EXCERPTED PASSAGE:
+++

How to auto increment to get unique value for a new node's field

How to auto increment to get unique value for a new node's field?

One way would be to use CREATE (n:Node {field: timestamp(), alternatively: datetime()}) for two different unique values that would increase with time. If you want first node to be 1 and second to be 2, you would need to do MATCH (n) WITH count(n) AS total CREATE (newNode:Node {number: total}) but this only works if you never delete anything :slight_smile:

Jacob offered some good tips. Personally I'm a fan of UUIDs

RETURN apoc.create.uuid() AS uuid;

https://neo4j.com/docs/labs/apoc/current/graph-updates/uuid/

3 Likes

Sorry to necro but I see UUID look like 5530953d-b85e-4939-b37f-a79d54b770a3.
You have this list of users and they can change their name. You usually use an auto incremented ID for that. It appears in the url. It's clean and stable and a lot if not most websites do that. Even if it's not about users (because I know this trend of having a chosen-by-user-string and a pseudo you can change as much as you want, like twiter), it can be a list of anything with unstable names, I don't know, a list of movies in imdb where the title can be updated.
But are you telling you can't make something as simple as generating an unique auto incremented non reusable ID with neo4j and I will have to do with www.domain.com/user/5530953d-b85e-4939-b37f-a79d54b770a3 or manage it from the outside (meaning you have to manage a counter or something, for every object like that)?

+++

Records from a dataset:
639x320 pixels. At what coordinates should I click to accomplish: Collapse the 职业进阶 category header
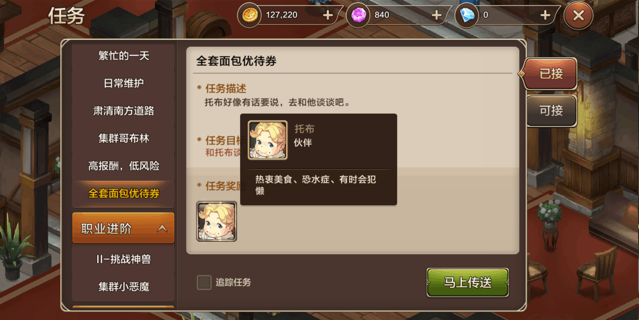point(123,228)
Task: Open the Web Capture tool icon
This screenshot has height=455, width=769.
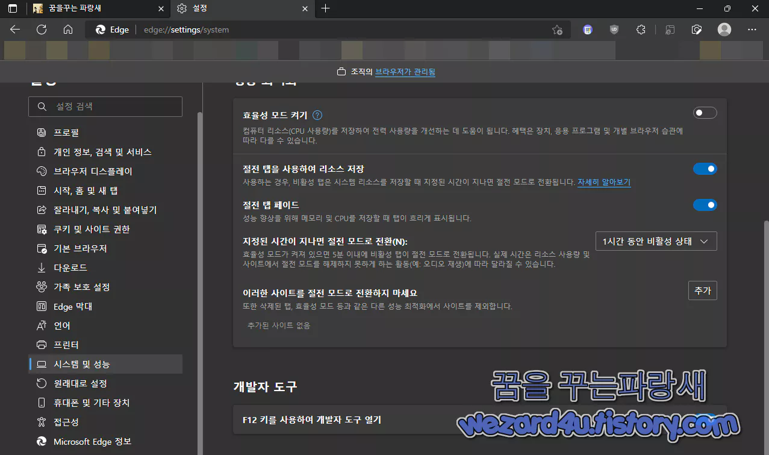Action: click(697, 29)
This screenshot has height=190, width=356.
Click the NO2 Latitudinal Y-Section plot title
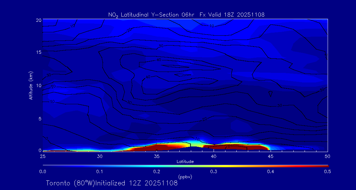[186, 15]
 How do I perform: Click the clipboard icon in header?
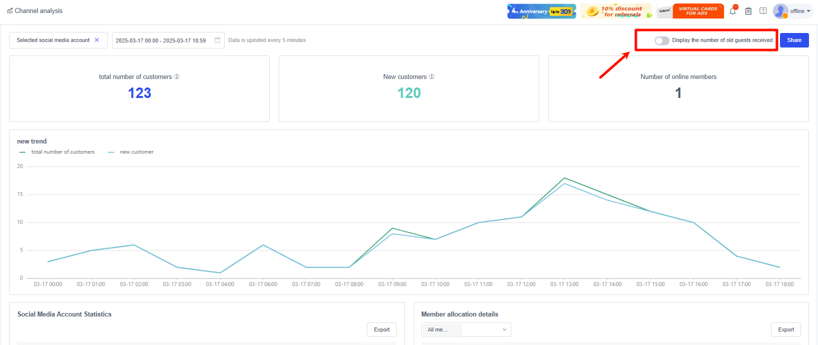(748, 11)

+++

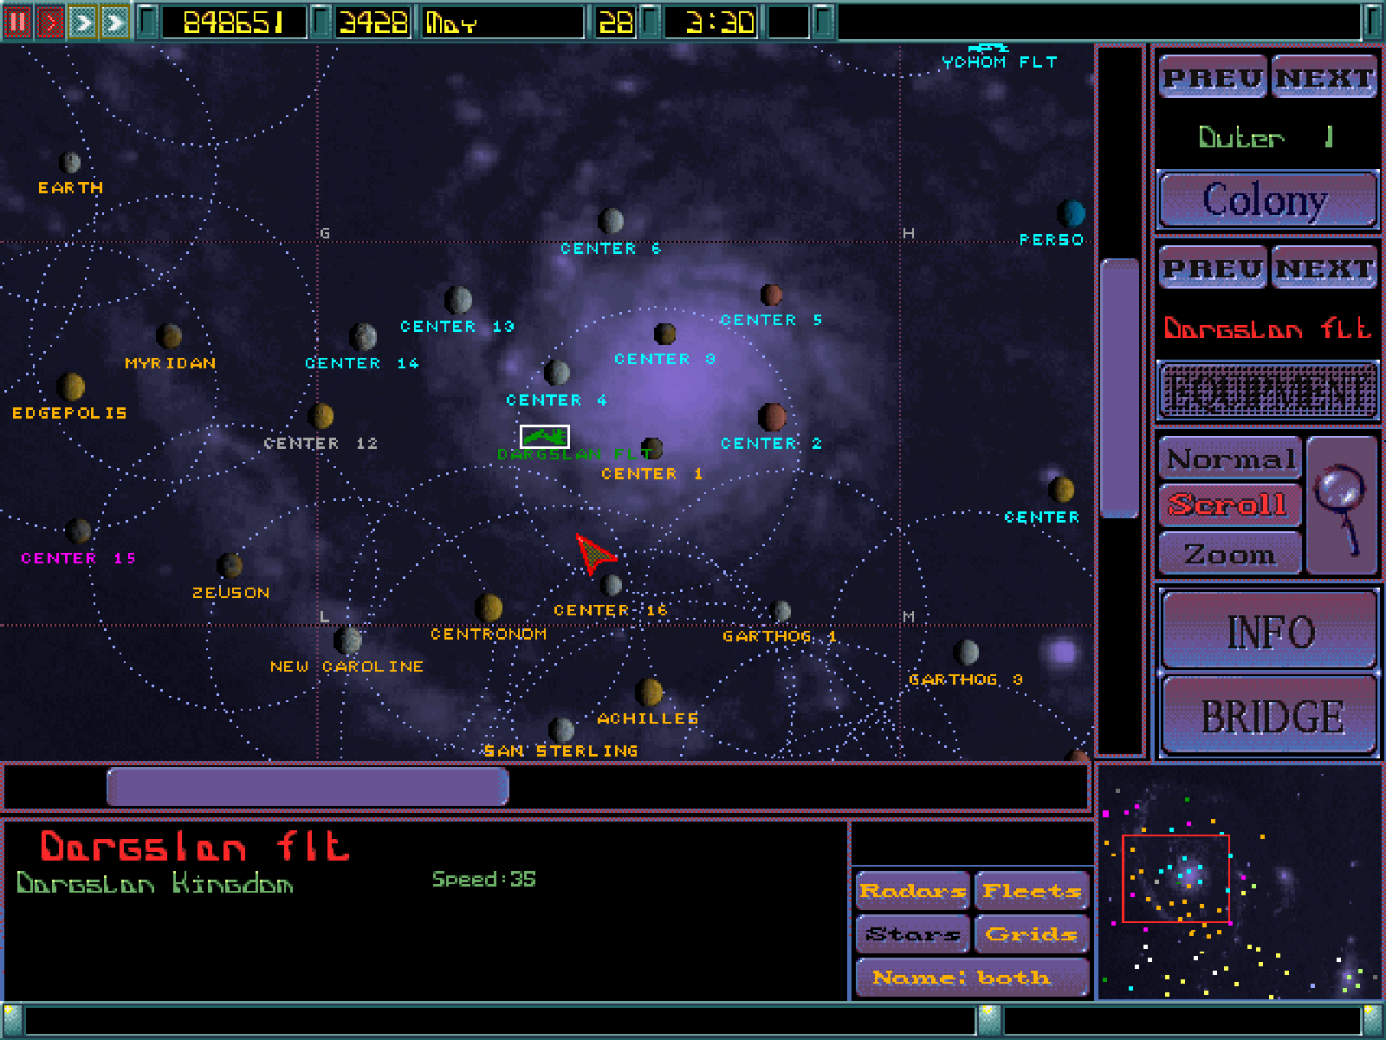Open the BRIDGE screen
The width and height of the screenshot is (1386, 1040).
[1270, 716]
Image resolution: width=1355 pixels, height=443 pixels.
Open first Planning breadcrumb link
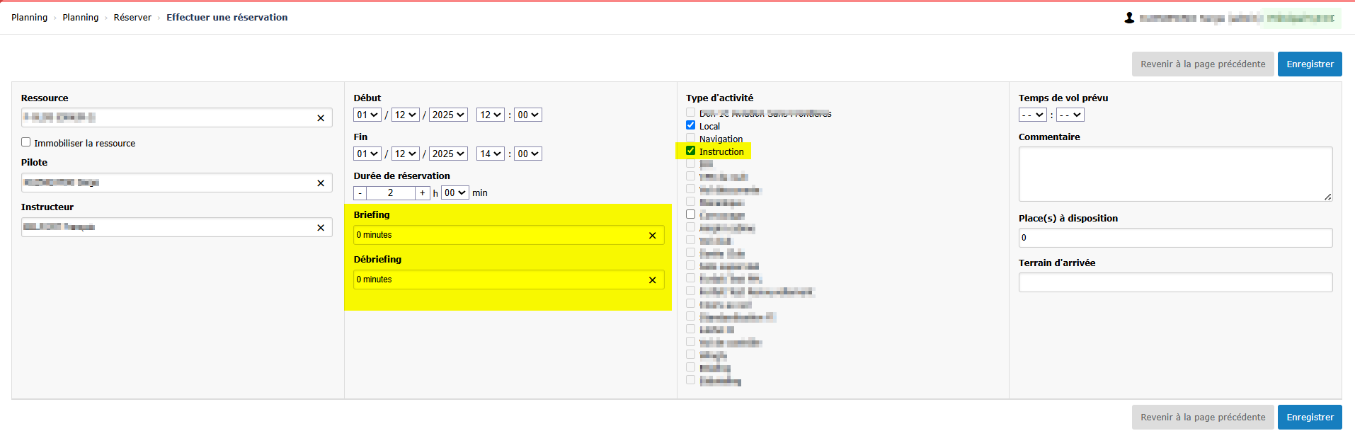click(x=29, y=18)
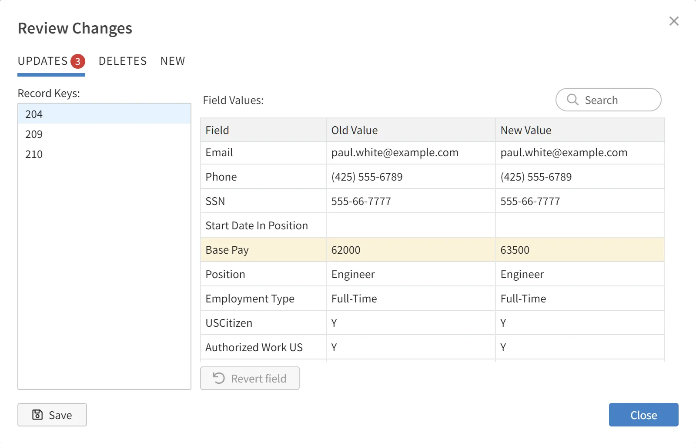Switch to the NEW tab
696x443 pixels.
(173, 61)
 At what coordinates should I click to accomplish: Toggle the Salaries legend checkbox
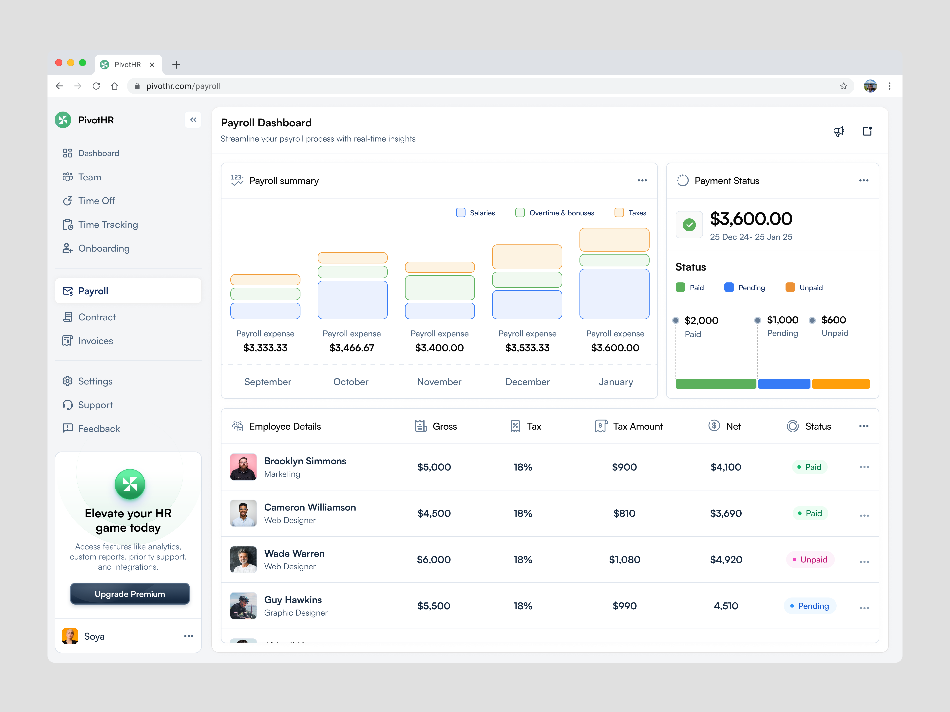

+++

WHAT THIS EXERCISE ASKS:
1. Which two functions does the Neo4j auto-increment thread suggest for producing unique values that increase with time?
2. Write the next part of the Neo4j auto-increment thread, picking up after its last post.
These entries are separate material and have no connection to the Neo4j auto-increment thread.

TASK RESPONSES:
1. timestamp() and datetime()

2.
That's weird, honestly.

1 Like

I really think you're getting hung up on the data type; Int vs. UUID String. Yes an Int takes up less characters in an URL but the benefits pretty much end there is just length. There many more cons to the auto-id than anything gained.

An auto-id Int ss also very predictable and someone could spam your site gathering all sorts of data because they know how to increment the Int in the URL. Much more difficult if it's the UUID in the URL. If you want your user list to get scraped and philfered, it wouldn't take much effort to loop through a million API calls your URL and get all your user info and then your competitor would know your entire user base in your app.

Then as you mentioned, yes you could put something else in the URL such as the user name. This has the disadvantage as well that if the username changes then any links using the old name breaks. This is how Facebook is, Facebook and if the user changes their name, there's an underlying ID behind your account and if you change your name, they can go and propagate that name change throughout their systems but any outside links are broken because it's out of their control. Depending on out important it is to you to maintain any deep linking functionality, you could build a history of previous name changes. Honestly you can bookmark any link in your browser now and the internet could remove that link and your bookmark is toast. Happens all the time, someone blogs and deletes a post. A user makes a tweet and deletes it. Your website should gracefully handle a redirect of a broken link anyways.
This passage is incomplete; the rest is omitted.